Denn einfach nur die Längenverhältnisse der Kleidung in gegenseitige Abwägung zu beziehen, reicht nicht. Denn es bestehen ja noch weitere Abmessungen in der Gesamterscheinung, die harmonisch in ein Gesamtbild integriert werden müssen, um ein wohlgefälliges Aussehen zu erzeugen.
Da spielt eben sicherlich auch der Kopf mit eine Rolle, also nicht zuletzt auch die Gesamtgröße. Aber auch die Gesamtbreite (Schultern z.B.) Auch die anderen Teile, die nicht von der primär bildgebenden Bekleidung bedeckt werden: unten die Beine z.B., nicht zuletzt auch Schuhgröße und auch die Proportionen der Schuhbekleidung.
Um es mal nicht so komplex auszudrücken:
Es macht schon einen gewaltigen Unterschied, wenn Du Oberteil X mit einem Rock kombinierst, wenn der Rock füllig und ausladend ist, z.B. ein Faltenrock mit breiten Falten, oder einen schmal anliegenden Bleistiftrock verwendest.
Die Linie des "Wohlgefallens" zwischen Oberteil und Rock verschiebt sich je nach Rockart. Es sind also nicht nur rein die Längen, die diese beiden Kleidungsstücke als stimmig erscheinen lässt, sondern auch die Weite bzw. optische Breite dieser Kleidungsstücke.
Und da kann bei einem fülligeren ausladenderen Rock es dazu führen, dass ein längeres, aber weiteres Oberteil stimmiger aussieht, oder aber ein kürzeres, dafür engeres Oberteil. Nur mal als Beispiel.
Und da spielt - macht alles noch komplizierter - nicht nur der einfache Goldene Schnitt eine Rolle, sondern durchaus auch dessen Vielfachen, um letztlich harmonisch zu wirken.
Und der Goldene Schnitt ist bereits seit den alten Griechen bekannt.
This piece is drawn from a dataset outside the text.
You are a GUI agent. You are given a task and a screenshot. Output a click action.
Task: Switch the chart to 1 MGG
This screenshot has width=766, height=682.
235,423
Und vielen Künstlern und Architekten der Geschichte wird nachgesagt, dass sie die Regel des Goldenen Schnitts angewendet haben. Das allerdings muss nicht unbedingt sein. Denn der Goldenen Schnitt beschreibt mathematisch ein harmonisches Ordnungsprinzip, dem ästhetisches Empfinden unterliegt. Intuitiv führt oft das Abwägen von "Stimmigkeit" zum Goldenen Schnitt.
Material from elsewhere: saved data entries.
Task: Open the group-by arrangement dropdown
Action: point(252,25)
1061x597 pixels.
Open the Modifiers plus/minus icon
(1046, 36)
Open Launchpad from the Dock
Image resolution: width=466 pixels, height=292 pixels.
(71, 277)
Und je mehr Proportionen Deines Outfits zueinander dem Goldenen Schnitt nahekommen, desto stimmiger sieht es aus. Nicht nur für Dich, auch für andere.
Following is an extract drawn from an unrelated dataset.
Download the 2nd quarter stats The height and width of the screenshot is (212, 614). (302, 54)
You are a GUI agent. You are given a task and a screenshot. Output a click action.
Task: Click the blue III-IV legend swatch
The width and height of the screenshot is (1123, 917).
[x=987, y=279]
Und das ganz unabhängig von "Sehgewohnheiten". Untersuchungen haben ergeben, dass Menschen unterschiedlichster kultureller Prägungen - auch Völker aus dem Urwald, die mit moderner Kultur fast nicht in Berührung kamen - das alles genauso empfinden.
Der Goldene Schnitt besagt z.B. dass ein harmonisches Teilungsverhältnis (harmonisches Mittel) einer Gesamtstrecke in gleichen Längenverhältnissen geteilt wird. Also z.B. Teilstrecke AB verhält sich proportional zu Teilstrecke BC, wie Teilstrecke BC zu Gesamtstrecke AC. Setzt man die Gesamtstrecke AC als 100 % kommt man zu den eingangs erwähnten Prozentzahlen 38,2 und 81,8.
Diese rein mathematisch betrachte "harmonische" Verteilung kommt überall vor:
Bei Buchformaten z.B., oder bei der Aufteilung, an welchen Stellen das Blatt für Text verwendet wird (den Blattspiegel z.B. betreffend).
Bei Ornamentik an Gebäuden aus verschiedenen Epochen.
Bei Gebäudeproportionen der verschiedenen Epochen.
Im Kommunikationsdesign, z.B. bei Verpackungen und deren grafischer Gestaltung.
Bei Naturvölkern.
Selbst Bienen fliegen auf den Goldenen Schnitt - im wahrsten Sinne des Wortes.
Denn der Goldene Schnitt findet sich in vielen Proportionen in der Natur wieder. Bei Schneckengehäusen, bei Blattformen an Pflanzen, bei sehr vielen - Stichwort Bienen - Blüten.
Der Goldene Schnitt ist nicht nur eine mathematische Erfindung, sondern nahezu eine natürliche, ja, kosmische Ordnungkonstante. Sie beruht ganz offensichtlich auf den physikalisch beschreibbaren Ordnungsprinzipien der Materie - auch in ungestört wachsenden, unbelebten Kristallen findet sich der Goldene Schnitt wieder.
Wir mit unserem ästhetischen Empfinden unterliegen also nicht nur unseren Sehgewohnheiten, sondern einem kosmischen und makrokosmischen Prinzip.
Und es gelingt uns am besten an uns selbst zu erschaffen, wenn wir uns nicht nur auf die Länge der sichtbaren Kleidungsstücke beziehen, sondern uns mit allem, was uns ausmacht, als Einheit ansehen und alle Einzelkomponenten miteinander in Beziehung setzen. Also: letztlich spricht auch unsere Frisur und unsere Kopfform ein Wort mit, welche Kleidungsstücke in welcher Länge, Weite und Form an uns stimmig aussehen.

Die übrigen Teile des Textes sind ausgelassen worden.